Il dibattito nazionale sulla separazione delle carriere dei magistrati continua a occupare pagine, talk show e tavoli politici. Pubblici ministeri e giudici su percorsi distinti, ruoli più netti, garanzie di indipendenza reciproca: una riforma che, secondo i sostenitori, dovrebbe rafforzare la fiducia dei cittadini nella giustizia. Ma la fiducia non si misura nei convegni, bensì nei tribunali. E soprattutto nei tempi.

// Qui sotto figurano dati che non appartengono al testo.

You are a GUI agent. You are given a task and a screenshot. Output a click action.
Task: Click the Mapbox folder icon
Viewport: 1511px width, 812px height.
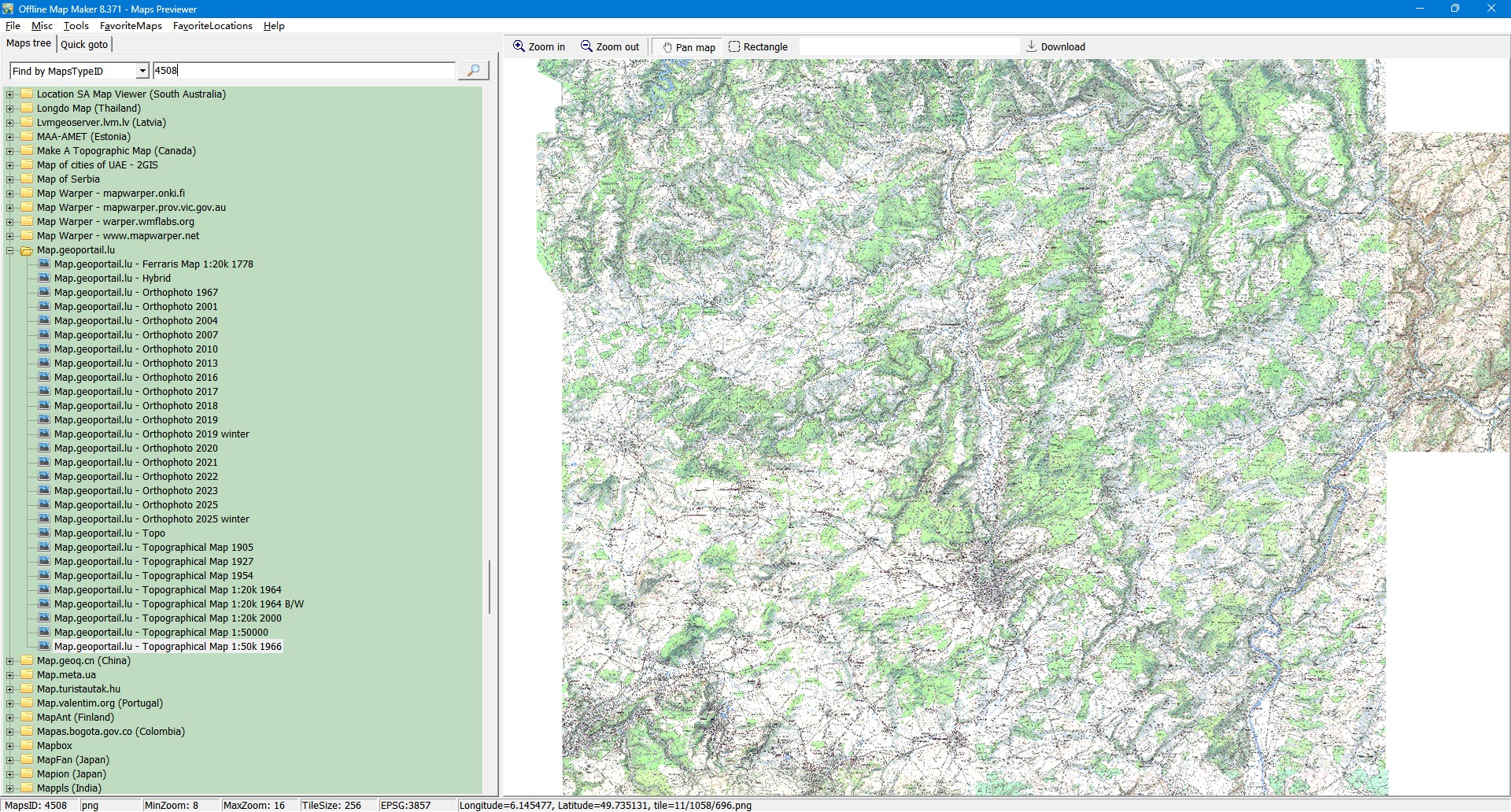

Decisione che fa discutere
Decisione che fa discutere
A Vibo Valentia, un’udienza davanti al giudice di pace – ambito che riguarda la vita ordinaria delle persone, i piccoli contenziosi, le liti di vicinato, le controversie civili di tutti i giorni – viene rinviata al 14 settembre 2028. Non mesi, non un anno. Tre anni. È qui che il dibattito sulle carriere separate si svuota di significato. Viene percepito come ridicolo, perché poco importa chi accusa e chi giudica, se lo Stato non è in grado di dare una risposta in tempi ragionevoli.
Quando la giustizia è in ritardo
Quando la giustizia arriva dopo anni, non è più giustizia: è un atto formale, spesso inutile, talvolta dannoso. Il giudice di pace dovrebbe rappresentare la giustizia di prossimità, quella più vicina ai cittadini, quella che dovrebbe risolvere rapidamente conflitti che incidono sulla quotidianità. Invece diventa il simbolo di un sistema paralizzato, incapace di garantire diritti minimi.
Organici ridotti e niente investimenti
In questo contesto, ogni riforma strutturale rischia di apparire scollegata dalla realtà. Senza organici adeguati, senza investimenti seri, senza una gestione efficiente degli uffici giudiziari, la separazione delle carriere resta una risposta astratta.